Pick out each line of the records below that contains the word "page", and copy those lines.
── Data section ──
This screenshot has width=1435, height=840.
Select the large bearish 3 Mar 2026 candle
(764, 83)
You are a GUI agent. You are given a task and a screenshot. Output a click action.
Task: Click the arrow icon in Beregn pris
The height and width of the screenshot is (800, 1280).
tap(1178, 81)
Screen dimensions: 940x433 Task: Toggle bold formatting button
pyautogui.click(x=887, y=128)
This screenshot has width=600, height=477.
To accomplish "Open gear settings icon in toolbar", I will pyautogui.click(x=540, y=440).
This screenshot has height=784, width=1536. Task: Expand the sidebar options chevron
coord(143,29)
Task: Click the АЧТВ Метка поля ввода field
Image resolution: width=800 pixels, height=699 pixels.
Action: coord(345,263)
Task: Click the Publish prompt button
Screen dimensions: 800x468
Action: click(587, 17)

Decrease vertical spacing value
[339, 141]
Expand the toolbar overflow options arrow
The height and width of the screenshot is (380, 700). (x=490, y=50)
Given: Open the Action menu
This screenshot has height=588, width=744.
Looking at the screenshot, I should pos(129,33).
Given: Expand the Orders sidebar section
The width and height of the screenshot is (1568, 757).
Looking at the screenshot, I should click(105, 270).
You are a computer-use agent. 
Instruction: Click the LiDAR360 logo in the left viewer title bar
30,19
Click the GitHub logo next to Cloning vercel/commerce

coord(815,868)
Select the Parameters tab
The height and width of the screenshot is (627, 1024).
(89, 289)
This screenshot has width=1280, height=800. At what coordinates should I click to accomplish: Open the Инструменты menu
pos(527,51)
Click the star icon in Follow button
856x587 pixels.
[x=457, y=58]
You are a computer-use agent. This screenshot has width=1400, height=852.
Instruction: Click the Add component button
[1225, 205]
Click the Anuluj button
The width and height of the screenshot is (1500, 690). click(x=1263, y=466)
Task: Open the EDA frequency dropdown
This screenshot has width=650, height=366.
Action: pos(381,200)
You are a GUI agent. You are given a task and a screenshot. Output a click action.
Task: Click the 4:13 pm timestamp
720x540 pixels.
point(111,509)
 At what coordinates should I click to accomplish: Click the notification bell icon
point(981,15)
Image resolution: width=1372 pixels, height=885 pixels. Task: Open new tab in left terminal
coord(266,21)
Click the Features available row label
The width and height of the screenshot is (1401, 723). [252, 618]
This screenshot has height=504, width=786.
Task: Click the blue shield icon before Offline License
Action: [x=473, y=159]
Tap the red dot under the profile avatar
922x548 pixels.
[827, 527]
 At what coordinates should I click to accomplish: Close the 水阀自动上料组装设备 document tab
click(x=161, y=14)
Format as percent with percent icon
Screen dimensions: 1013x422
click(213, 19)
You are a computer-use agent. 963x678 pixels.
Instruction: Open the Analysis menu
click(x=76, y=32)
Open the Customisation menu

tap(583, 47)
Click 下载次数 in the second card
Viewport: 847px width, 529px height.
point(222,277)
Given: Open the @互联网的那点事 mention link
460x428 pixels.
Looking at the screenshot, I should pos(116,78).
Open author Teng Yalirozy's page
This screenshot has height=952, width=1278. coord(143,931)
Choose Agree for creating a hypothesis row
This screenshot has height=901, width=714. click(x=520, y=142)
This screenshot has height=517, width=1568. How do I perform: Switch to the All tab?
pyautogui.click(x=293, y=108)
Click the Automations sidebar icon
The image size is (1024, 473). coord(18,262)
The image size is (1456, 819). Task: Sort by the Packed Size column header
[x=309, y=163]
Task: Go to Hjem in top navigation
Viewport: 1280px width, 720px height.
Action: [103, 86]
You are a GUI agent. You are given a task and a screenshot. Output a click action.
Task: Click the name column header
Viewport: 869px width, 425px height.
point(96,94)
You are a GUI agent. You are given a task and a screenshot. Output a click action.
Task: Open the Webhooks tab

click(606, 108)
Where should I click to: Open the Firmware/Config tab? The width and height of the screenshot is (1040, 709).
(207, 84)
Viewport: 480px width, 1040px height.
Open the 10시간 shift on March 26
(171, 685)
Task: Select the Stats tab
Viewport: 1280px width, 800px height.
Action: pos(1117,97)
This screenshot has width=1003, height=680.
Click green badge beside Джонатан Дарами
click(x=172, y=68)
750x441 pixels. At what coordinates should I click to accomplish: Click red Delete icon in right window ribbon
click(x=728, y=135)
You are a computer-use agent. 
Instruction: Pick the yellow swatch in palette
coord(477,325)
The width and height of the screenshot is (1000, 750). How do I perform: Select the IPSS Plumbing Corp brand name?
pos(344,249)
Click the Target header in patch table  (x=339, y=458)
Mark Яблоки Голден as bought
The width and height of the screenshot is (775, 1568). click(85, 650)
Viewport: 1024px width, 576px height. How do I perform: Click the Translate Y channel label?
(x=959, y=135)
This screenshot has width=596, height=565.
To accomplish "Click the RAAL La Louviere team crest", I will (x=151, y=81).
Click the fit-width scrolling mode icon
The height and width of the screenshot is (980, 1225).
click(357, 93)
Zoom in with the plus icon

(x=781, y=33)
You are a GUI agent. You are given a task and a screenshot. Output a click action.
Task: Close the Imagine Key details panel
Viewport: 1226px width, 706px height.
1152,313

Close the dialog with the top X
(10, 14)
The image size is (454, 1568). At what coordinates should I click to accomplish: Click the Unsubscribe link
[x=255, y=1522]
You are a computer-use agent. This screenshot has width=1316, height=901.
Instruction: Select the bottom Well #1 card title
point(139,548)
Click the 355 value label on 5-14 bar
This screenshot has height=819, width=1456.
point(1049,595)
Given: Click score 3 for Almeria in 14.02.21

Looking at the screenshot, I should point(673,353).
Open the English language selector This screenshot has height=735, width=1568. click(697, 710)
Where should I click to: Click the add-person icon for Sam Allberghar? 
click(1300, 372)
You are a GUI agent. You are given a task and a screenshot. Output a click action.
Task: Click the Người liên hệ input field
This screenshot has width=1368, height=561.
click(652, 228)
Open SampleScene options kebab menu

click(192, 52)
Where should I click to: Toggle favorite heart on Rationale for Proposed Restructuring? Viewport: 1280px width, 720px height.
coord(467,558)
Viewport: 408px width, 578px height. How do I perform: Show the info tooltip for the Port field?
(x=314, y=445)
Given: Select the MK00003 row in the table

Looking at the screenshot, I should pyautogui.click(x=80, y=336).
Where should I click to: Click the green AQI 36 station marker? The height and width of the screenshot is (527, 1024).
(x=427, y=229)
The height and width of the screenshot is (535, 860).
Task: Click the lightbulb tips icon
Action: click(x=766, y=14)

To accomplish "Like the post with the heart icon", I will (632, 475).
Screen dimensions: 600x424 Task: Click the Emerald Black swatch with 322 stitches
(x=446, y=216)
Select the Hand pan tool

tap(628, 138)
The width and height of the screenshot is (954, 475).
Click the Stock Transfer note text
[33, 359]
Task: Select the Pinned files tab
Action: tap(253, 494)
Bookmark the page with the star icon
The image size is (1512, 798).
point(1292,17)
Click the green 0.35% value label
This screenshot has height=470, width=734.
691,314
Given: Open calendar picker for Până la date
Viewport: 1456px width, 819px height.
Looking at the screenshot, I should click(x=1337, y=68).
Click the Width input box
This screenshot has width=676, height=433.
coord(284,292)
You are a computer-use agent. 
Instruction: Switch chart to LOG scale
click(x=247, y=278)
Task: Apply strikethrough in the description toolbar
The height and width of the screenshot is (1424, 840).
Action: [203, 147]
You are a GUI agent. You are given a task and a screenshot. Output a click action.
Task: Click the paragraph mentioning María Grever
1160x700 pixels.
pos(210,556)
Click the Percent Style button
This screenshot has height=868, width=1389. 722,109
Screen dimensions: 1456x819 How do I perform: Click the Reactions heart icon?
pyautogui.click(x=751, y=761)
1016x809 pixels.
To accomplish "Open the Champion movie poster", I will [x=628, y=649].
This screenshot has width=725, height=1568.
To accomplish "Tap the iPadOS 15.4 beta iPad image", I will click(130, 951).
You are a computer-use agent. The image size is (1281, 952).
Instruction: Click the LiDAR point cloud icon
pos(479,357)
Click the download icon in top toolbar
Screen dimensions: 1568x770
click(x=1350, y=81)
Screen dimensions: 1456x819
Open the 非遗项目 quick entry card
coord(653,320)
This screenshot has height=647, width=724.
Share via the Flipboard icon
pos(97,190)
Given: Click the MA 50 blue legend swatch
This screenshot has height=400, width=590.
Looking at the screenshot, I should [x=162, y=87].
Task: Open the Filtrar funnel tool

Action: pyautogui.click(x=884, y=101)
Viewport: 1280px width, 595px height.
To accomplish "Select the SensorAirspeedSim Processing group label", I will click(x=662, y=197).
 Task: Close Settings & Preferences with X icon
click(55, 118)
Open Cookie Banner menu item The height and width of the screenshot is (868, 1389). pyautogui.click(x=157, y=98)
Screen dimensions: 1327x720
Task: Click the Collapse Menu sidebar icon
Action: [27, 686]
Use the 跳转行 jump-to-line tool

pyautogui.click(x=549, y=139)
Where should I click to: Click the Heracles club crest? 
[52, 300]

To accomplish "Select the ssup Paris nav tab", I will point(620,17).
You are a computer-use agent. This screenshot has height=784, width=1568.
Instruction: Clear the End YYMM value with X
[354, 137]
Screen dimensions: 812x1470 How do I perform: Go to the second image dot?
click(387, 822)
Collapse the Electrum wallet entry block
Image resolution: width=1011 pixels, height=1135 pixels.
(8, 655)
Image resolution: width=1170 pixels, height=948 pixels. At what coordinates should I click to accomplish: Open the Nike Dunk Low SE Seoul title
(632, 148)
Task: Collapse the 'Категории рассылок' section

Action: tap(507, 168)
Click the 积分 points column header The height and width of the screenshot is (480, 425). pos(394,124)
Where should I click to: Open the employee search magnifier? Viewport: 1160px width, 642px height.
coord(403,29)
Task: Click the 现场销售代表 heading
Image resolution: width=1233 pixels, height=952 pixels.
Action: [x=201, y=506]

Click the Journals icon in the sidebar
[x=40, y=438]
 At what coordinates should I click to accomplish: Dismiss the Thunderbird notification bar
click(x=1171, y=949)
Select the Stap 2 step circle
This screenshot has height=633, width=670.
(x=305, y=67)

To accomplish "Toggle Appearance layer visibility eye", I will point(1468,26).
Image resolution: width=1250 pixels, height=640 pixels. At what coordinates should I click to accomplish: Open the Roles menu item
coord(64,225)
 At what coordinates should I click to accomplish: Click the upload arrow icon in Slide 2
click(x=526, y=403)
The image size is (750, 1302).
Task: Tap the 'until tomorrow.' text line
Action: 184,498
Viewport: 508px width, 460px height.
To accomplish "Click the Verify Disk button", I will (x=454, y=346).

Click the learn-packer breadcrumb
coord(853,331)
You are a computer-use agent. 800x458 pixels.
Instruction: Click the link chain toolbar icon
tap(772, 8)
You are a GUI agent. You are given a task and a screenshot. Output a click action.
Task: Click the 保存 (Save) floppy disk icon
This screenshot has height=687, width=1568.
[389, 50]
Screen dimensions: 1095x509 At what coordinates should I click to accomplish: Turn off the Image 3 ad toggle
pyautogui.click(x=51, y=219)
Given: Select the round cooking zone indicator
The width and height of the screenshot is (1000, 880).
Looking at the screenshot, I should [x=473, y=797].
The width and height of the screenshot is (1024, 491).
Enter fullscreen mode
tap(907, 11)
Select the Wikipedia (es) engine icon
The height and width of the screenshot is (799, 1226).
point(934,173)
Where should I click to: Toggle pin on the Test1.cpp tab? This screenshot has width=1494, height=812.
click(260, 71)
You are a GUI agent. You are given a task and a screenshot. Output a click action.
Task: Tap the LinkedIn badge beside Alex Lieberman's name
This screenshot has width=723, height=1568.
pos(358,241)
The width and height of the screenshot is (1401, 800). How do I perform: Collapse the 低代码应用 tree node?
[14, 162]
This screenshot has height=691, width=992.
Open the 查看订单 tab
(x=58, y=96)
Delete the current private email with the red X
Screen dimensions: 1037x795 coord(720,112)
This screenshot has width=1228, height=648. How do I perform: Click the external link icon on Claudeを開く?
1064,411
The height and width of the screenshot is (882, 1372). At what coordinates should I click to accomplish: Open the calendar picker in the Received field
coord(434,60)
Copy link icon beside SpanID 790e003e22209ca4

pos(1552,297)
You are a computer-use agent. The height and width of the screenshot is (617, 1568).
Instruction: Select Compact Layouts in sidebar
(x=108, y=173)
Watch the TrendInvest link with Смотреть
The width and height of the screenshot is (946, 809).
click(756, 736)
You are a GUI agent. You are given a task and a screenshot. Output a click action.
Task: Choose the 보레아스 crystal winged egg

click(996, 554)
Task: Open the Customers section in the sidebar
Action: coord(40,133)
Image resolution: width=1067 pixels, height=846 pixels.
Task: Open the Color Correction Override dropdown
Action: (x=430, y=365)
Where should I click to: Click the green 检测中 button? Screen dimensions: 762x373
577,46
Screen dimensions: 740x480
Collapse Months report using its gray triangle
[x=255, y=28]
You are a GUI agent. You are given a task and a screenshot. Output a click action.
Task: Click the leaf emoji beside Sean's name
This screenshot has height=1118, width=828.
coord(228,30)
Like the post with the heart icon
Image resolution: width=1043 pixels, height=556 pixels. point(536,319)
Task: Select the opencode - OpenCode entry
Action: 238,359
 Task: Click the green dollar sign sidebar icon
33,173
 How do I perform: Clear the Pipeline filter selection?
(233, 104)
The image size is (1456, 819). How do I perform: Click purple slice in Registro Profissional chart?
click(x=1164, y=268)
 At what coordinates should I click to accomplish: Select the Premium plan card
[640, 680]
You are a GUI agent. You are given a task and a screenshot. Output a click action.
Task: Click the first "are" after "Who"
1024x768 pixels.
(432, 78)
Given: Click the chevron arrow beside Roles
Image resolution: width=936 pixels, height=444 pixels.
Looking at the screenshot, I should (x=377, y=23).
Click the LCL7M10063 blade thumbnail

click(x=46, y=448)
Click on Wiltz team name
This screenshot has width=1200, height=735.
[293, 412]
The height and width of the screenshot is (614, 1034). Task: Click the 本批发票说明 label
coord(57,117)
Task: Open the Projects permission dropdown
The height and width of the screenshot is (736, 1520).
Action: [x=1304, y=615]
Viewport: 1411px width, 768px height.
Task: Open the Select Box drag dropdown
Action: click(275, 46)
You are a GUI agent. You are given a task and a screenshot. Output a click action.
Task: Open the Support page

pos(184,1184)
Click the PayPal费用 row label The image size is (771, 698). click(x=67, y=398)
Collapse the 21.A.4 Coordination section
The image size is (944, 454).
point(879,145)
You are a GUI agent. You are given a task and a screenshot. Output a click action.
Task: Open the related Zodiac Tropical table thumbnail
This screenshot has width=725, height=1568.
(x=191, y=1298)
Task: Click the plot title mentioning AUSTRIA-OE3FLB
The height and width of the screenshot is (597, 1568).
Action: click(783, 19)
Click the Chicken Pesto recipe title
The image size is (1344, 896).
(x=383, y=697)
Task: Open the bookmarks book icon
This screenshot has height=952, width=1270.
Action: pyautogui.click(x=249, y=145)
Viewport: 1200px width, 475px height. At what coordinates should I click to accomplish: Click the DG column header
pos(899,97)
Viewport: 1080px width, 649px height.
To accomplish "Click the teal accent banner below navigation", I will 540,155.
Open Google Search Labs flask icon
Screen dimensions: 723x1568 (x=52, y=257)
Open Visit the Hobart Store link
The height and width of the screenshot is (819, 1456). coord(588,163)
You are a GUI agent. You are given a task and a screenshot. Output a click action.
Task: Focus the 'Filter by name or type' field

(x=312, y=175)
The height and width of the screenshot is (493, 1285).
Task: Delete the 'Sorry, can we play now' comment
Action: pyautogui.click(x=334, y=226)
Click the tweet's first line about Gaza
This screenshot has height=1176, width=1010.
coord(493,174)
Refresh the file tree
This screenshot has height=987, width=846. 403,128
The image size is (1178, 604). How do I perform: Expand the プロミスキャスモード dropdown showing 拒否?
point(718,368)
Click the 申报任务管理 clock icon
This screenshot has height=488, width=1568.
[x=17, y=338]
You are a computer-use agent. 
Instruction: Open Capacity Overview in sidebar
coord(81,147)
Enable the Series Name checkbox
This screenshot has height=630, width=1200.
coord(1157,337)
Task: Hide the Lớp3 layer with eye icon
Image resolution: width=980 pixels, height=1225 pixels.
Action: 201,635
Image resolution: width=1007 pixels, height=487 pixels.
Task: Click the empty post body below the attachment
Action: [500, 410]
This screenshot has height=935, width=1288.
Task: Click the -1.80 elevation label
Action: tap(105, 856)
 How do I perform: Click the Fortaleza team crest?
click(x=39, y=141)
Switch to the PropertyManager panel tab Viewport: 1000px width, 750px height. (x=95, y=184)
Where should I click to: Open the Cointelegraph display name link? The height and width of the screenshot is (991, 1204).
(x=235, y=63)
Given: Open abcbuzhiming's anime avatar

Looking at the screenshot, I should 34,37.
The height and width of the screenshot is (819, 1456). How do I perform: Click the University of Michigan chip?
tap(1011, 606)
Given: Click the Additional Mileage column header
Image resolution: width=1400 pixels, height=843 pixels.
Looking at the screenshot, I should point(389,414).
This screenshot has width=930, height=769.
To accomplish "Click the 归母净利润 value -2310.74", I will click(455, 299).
───
Task response:
Open author Teng Yalirozy's page
Bookmark the page with the star icon
Task: Open the Support page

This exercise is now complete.